**WHAT YOU HAVE TO DO**
Copy out exactly the lines below that run from the one holding "Given: Open the BACK project name link" to the one holding "The image size is (500, 501).", keeping both of those lines and no others.

**DATA**
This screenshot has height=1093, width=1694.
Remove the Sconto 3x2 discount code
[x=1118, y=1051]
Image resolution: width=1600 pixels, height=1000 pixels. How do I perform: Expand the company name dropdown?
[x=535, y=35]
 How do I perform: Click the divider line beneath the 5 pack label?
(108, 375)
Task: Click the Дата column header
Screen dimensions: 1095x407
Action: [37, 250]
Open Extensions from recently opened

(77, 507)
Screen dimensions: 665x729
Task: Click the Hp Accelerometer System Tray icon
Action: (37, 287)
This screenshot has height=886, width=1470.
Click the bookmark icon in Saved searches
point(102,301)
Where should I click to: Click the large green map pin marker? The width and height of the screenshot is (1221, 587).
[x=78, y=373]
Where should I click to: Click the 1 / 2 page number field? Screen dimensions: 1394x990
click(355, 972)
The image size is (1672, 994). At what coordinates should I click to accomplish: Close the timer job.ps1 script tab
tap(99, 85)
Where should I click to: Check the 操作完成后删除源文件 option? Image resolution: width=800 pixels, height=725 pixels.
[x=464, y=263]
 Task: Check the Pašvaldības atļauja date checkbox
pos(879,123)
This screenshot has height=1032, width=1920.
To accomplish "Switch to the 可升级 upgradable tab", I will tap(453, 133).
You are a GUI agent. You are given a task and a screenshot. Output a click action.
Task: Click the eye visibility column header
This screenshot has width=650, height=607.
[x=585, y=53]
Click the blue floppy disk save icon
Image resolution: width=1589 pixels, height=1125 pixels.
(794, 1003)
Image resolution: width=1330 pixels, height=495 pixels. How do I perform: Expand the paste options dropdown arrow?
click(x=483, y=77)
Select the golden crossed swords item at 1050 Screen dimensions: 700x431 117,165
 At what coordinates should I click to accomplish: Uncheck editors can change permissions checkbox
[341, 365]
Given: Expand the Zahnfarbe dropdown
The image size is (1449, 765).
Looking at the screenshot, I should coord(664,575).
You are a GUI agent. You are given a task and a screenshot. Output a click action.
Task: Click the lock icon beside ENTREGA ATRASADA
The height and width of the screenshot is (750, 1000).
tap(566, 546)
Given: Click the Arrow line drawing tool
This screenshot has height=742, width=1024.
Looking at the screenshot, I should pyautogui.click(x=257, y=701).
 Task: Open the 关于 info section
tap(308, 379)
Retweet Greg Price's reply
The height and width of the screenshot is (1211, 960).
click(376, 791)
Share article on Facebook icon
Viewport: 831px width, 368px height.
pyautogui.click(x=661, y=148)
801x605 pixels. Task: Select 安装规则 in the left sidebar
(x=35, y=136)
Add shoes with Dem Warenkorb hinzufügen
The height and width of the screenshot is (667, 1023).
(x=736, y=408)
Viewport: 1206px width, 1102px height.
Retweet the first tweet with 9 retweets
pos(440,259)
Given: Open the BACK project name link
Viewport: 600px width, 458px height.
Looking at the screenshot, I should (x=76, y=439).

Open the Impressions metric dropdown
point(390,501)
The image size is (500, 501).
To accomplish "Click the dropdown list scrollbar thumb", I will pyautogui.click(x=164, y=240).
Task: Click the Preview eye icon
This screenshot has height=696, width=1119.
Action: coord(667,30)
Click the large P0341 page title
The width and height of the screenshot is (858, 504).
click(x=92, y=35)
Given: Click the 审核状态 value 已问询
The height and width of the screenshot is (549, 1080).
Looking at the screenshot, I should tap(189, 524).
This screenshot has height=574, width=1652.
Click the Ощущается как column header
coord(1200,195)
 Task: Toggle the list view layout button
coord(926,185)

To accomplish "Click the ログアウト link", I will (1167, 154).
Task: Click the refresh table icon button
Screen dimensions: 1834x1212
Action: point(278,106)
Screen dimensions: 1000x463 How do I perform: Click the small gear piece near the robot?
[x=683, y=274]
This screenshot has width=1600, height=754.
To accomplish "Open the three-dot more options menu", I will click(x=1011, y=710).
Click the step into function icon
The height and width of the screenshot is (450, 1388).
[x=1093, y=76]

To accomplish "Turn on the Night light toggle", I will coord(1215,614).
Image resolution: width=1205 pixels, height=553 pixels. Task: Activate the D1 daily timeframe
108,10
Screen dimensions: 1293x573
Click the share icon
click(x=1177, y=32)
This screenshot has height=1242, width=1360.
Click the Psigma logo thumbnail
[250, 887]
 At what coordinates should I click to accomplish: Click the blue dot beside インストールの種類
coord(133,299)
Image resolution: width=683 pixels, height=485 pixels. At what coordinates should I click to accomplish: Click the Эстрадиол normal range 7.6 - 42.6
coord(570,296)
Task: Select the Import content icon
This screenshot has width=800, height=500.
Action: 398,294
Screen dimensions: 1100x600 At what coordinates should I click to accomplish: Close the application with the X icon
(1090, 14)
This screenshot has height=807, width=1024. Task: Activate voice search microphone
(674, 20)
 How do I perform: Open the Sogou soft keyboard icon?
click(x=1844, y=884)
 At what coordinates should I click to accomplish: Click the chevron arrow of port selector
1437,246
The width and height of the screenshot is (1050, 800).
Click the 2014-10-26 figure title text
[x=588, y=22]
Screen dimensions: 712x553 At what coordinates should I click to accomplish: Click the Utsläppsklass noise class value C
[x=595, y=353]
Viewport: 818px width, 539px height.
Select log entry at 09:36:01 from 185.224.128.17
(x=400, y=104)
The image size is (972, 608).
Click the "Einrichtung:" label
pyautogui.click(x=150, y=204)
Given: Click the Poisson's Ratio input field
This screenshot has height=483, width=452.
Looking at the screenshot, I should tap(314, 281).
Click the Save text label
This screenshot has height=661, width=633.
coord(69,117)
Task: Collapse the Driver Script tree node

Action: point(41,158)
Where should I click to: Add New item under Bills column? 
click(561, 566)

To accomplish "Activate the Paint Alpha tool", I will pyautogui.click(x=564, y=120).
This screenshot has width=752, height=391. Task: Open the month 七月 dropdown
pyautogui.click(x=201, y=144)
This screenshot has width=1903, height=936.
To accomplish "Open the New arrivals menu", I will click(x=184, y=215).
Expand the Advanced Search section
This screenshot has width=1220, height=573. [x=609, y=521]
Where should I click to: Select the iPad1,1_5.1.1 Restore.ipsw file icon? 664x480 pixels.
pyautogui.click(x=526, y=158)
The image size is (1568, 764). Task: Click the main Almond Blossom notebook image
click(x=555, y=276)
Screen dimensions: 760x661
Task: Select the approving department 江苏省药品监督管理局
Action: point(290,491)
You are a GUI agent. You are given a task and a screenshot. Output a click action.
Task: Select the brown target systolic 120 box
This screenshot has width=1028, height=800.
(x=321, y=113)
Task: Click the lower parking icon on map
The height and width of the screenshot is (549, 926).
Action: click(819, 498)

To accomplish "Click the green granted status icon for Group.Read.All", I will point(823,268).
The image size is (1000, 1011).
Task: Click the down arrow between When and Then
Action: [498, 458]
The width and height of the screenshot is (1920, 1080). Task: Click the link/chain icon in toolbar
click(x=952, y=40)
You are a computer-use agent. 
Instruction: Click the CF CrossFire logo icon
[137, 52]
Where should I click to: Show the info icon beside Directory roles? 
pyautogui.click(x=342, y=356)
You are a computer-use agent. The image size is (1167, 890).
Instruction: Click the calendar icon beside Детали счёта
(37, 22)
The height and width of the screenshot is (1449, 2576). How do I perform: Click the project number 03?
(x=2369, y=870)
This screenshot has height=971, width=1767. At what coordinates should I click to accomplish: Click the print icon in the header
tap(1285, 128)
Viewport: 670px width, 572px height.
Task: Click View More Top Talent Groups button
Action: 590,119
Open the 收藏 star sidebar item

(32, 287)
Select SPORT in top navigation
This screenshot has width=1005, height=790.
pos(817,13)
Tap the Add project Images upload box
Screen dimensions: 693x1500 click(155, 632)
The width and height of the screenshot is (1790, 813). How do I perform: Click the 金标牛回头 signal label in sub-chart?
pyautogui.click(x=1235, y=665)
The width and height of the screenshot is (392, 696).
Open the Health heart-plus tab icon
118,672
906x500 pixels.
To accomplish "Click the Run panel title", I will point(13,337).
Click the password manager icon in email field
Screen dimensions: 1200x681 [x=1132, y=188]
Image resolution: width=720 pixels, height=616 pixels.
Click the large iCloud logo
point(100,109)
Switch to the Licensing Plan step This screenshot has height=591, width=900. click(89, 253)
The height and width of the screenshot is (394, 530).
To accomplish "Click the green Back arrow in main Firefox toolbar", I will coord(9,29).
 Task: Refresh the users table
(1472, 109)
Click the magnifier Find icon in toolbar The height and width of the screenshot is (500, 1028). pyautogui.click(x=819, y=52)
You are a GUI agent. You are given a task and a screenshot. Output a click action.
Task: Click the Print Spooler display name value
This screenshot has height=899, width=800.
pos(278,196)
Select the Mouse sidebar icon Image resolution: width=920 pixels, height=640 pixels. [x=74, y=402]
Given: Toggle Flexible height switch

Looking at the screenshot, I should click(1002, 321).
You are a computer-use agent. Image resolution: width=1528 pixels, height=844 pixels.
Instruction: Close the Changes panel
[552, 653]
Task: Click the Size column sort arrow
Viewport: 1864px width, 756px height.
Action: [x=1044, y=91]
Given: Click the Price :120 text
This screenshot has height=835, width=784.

**PROBLEM SOLUTION**
Given: Open the BACK project name link
Viewport: 600px width, 458px height.
Looking at the screenshot, I should (x=76, y=439).

Open the Impressions metric dropdown
point(390,501)
The image size is (500, 501).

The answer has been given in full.